Para a doutora em educação Adreana Dulcina Platt, da Universidade Estadual de Londrina (UEL), a escola tem a função social de multiplicar o conhecimento adquirido pela sociedade ao longo dos séculos. ''É o aparelho do Estado onde são formados cidadãos, consumidores e trabalhadores'', define.
Ela cita que cada período da história destaca um novo conhecimento, que só é acumulado a partir da interação entre as pessoas. ''Um indivíduo só se faz a partir do outro. Sujeito longe da interação faz parte da espécie humana mas não é ser humano.''
Para Adreana, a escola agrega elemento fundamental para o crescimento individual: o conflito. ''Pai sempre evita o conflito, a escola não. É uma hierarquia nova, com colegas que pensam diferente, onde a criança descobre possibilidades e limites.'' Segundo ela, a criança precisa sair de si para conhecer a realidade.
''Criança tem que aprender a fazer escolhas.
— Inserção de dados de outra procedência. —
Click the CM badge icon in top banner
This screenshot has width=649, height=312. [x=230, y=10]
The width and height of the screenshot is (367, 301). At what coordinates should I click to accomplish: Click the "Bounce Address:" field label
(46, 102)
Autonomia não se concede, se adquire'', dizeclara Adreana, reforçando que por mais que os pais não gostem de expor os filhos, ''vivemos numa teia de relações''.
Para a professora, filhos educados em casa sempre obterão resultados positivos quando comparados ao homem médio, mas todo indivíduo é ele e suas circunstâncias. ''Esse pai deveria exercer seu papel de cidadão e fazer parte do sistema, participando da discussão. Seria um ganho para a escola.''
Ela entende o pessimismo com os índices de proficiência da educação e até em relação a situação moral das escolas, mas defende que não há porque zelar tanto pelo filho para depois perdê-lo.
''O problema da humanidade é o conformismo, é não querer sair da zona de conforto. Se a criança sempre negocia caráter, ela não aprendeu nada'', exalta a professora, para quem o jovem não deve ter uma opinião de regra, mas sim de conteúdo. ''Desviar e voltar é natural do ser humano. Quanto mais eu interfiro, mas cresço. Me aproprio dos espaços sociais e exercito o que foi ensinado.''(M.G.)